Despite two coaching changes, 14 of the 21 Americans who went to the 2011 Women's World Cup return. Eleven of the 13 players who played in the final against Japan are in Ellis' squad, the same number from 2012 Olympic gold-medal game.

The seven players who return from eight years in China are more than the six holdovers Klinsmann brought back from the 2010 men's team for last summer's World Cup in Brazil.

Donovan's exclusion was a shocker, but there were a dozen other toss-up calls as Klinsmann first got down to 30 players for the Stanford camp and then to 23 for Brazil.

About the only question mark in the women's team was whether Ellis would take Shannon Boxx, who had played just five NWSL games with Chicago last year and 33 minutes with the national team in 2014 and 2015, and if not, who between Crystal Dunn and Rachel Van Hollebeke would be dropped.

Ellis took Boxx and cut Dunn and Van Hollebeke. At 37, Boxx, who has battled lupus and gave birth to her first child in February 2014, will join Wambach in going to her fourth World Cup. (Christie Rampone, the lone 99er still active, will outdo them both and go to her fifth.)

“In January, I started to see just how far she’d come,” Ellis said. “I think Shannon can give us not just depth, but also some experience, being able to close out big games.”

If Klinsmann had taken Donovan, you'd have probably heard similar words from him, but he was no sentimentalist.

Experience counts for a lot on the U.S. women's national team -- five players from the 1991 championship team in China were still playing 12 years later and Kristine Lilly went on to play in a fifth tournament four years after that -- but it's youth that got the USA back in the game four years ago.

After the USA was trounced decisively in the semifinals of the 2003 and 2007 Women's World Cup, falling to Germany (3-0) and Brazil (4-0), it recovered with a series of epic matches in 2011 that brought women's soccer to new heights in terms of popularity and entertainment value. A lot of that was due to the influx of young players like Alex Morgan, Megan Rapinoe and Tobin Heath, who all brought a new dynamism to the U.S. game.

Youth will decide who gets to the top of the podium in Vancouver this summer in what shapes up to be a grueling tournament with the finalists having to play seven games for the first time -- and all on turf.
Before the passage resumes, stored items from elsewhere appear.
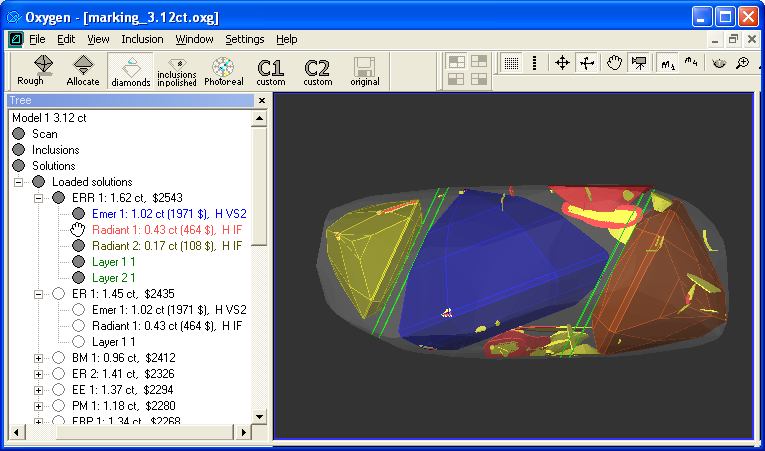Select the C2 custom view
Image resolution: width=765 pixels, height=451 pixels.
317,69
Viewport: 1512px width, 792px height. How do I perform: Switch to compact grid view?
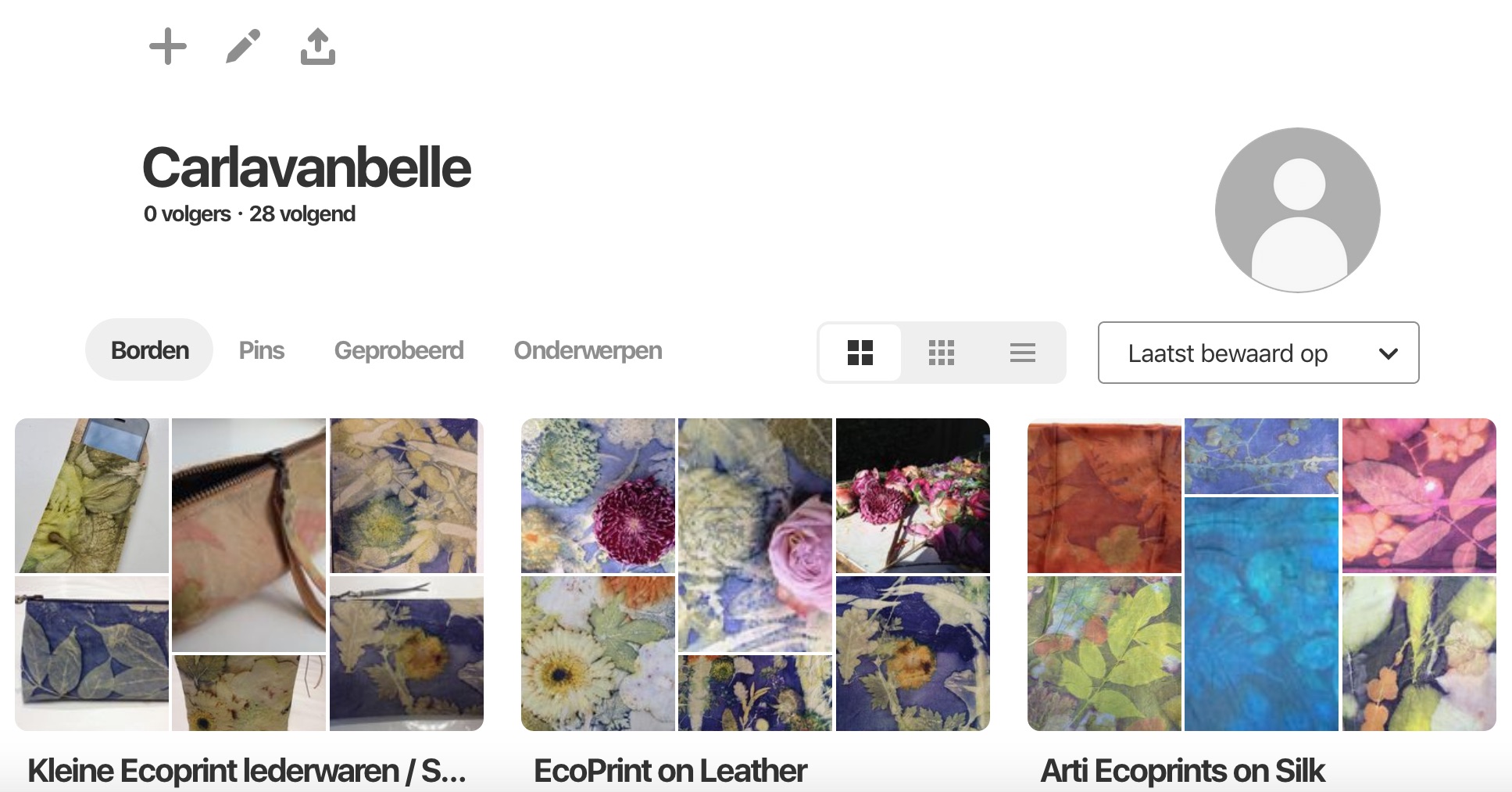942,353
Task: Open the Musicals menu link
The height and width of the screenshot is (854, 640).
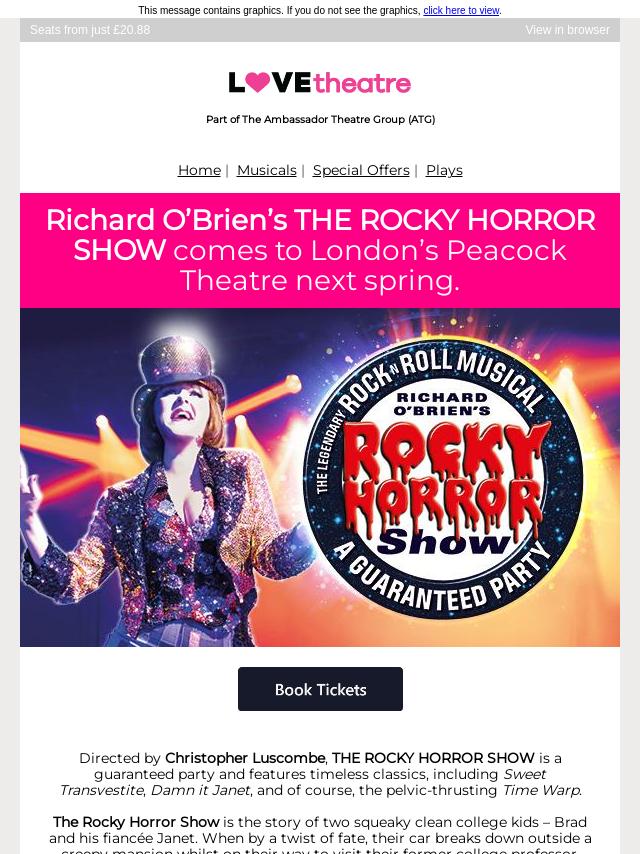Action: click(x=266, y=170)
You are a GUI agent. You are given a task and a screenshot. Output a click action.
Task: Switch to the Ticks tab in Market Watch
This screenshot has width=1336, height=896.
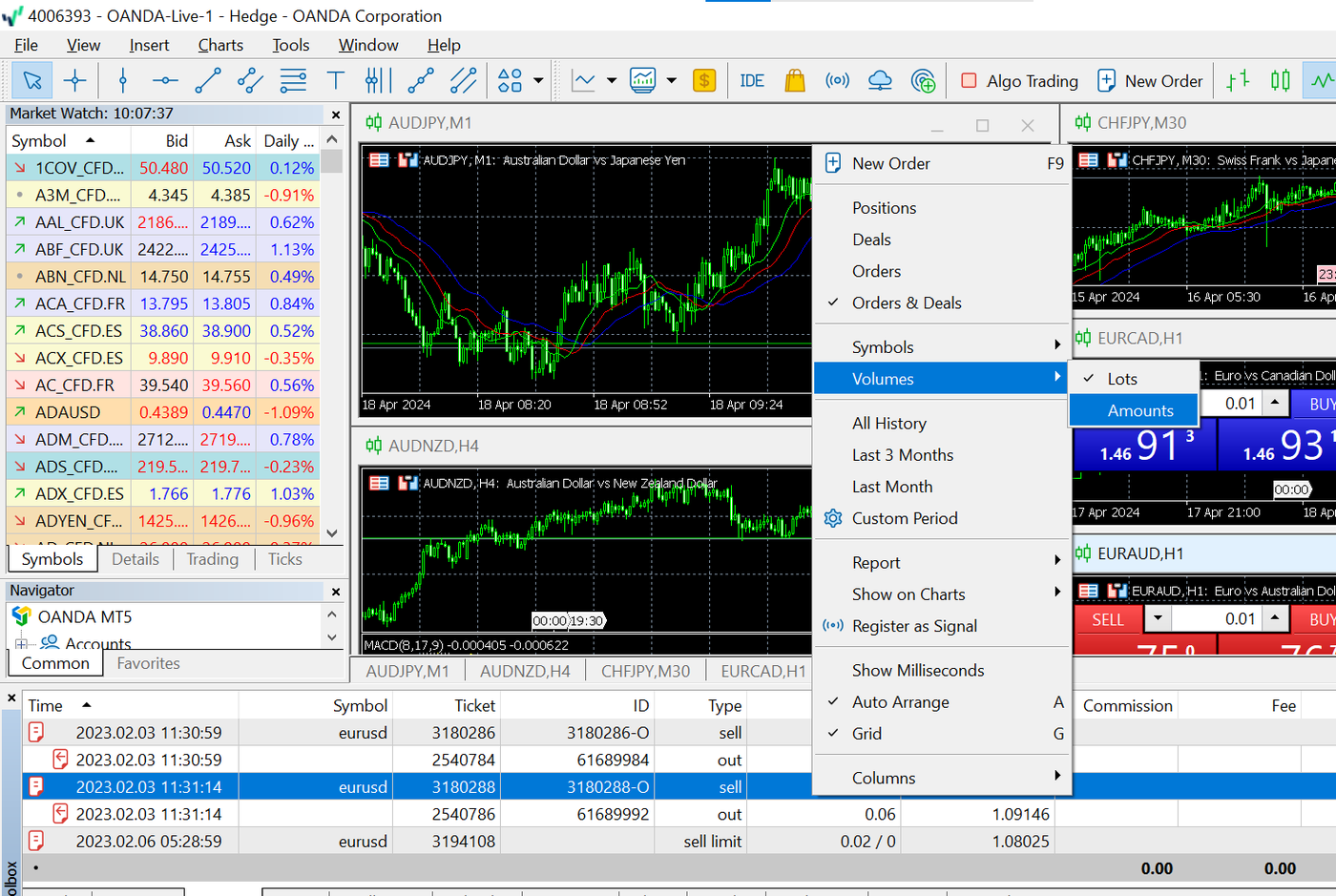(282, 559)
Whether that's the USA with newcomers like Christine Press, Morgan Brian and Julie Johnston, or Germany with Dzsenifer Marozsan and Melanie Leupolz, or France with the likes of Claire Lavogez and Kenza Dani, only time will tell.

4 comments about "Experience counts for a lot, but youth will decide Women's World Cup".
  1. R2 Dad, April 15, 2015 at 4:40 a.m.

    I find it amazing that Ellis would rely heavily on our old war horses in what is a large bet on experience over youth. Granted, Canada is not hot and humid Asia so our players might last longer than they would otherwise. Maybe Boxx is required to get the most out of our back line? Maybe Rampone's job is to get us to the Final, then step aside? Is Abby there just for Japan? If this all goes as planned, Ellis is the shepherd to guide the flock to another title, the old stalwarts retire on a high and Ellis gets another 4 years with those younger players waiting in the wings. If there is a player selection miscalculation in the quarters or semis, this could all blow up in her face. 7 matches in 4 weeks is more than Abby or Boxx will have played in quite a while. There is a reason coaches pick players in good form vs the sentimental favorites. Let's hope Ellis has all the bases covered.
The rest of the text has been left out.